* Available data *
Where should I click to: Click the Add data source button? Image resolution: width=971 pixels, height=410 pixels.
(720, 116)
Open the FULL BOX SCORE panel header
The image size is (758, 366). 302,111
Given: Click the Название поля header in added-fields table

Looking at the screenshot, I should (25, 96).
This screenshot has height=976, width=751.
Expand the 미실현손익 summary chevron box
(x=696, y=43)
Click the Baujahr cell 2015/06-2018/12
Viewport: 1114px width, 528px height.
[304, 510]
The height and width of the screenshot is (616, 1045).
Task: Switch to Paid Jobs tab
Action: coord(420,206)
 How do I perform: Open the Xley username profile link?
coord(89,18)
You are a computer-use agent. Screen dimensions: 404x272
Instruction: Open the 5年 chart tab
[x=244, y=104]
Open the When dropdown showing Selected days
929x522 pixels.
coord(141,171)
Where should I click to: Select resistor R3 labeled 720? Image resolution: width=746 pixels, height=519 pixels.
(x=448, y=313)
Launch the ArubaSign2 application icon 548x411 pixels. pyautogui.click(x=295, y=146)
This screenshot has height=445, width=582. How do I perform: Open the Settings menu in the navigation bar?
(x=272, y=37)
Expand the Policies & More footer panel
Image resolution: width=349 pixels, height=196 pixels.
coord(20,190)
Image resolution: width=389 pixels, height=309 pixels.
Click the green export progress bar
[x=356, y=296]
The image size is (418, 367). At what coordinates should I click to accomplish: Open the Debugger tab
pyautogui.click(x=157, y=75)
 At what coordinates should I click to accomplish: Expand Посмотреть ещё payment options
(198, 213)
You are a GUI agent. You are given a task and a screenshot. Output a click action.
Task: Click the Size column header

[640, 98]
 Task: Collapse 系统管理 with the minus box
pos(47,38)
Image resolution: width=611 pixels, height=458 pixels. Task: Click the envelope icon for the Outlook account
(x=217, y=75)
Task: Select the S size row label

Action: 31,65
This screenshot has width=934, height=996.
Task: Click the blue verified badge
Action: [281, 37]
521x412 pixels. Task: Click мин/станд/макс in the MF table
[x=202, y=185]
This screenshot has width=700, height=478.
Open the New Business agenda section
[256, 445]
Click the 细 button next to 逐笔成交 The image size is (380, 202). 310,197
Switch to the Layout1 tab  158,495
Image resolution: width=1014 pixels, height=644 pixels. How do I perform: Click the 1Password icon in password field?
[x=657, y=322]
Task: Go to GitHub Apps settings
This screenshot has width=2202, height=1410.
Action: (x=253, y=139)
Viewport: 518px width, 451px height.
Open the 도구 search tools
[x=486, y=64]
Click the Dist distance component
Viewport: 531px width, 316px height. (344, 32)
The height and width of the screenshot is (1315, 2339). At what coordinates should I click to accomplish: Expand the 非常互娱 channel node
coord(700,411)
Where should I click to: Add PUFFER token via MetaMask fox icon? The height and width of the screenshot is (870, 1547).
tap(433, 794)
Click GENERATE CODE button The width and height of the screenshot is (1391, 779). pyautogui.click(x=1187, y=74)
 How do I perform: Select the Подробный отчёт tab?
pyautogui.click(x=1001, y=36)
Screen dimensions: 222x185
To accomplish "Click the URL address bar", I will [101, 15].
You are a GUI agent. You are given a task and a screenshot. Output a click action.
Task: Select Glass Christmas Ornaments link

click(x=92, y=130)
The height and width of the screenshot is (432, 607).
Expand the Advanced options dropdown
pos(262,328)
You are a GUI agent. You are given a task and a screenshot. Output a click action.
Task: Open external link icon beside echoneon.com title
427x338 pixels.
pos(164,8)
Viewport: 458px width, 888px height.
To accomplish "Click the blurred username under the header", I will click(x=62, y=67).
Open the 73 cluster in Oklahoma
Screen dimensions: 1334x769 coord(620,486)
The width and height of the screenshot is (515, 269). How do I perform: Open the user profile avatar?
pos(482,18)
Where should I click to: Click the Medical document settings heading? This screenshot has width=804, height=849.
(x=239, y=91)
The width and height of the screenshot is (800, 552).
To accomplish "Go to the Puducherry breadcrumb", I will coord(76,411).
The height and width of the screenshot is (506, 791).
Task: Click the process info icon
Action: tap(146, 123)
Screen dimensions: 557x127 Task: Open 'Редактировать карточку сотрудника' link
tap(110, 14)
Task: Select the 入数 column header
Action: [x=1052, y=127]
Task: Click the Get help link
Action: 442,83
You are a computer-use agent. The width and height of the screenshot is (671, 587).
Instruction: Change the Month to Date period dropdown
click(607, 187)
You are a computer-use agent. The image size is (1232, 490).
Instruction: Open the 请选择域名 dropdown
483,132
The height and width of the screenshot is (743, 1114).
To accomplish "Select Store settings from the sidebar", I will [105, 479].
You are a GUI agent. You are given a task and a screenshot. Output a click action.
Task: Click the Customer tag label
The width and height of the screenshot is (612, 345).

* Instructions for the task *
Return each line above that contains the word "options", copying every such line in full.

* Task response *
 At what coordinates should I click to accomplish: Expand Посмотреть ещё payment options
Expand the Advanced options dropdown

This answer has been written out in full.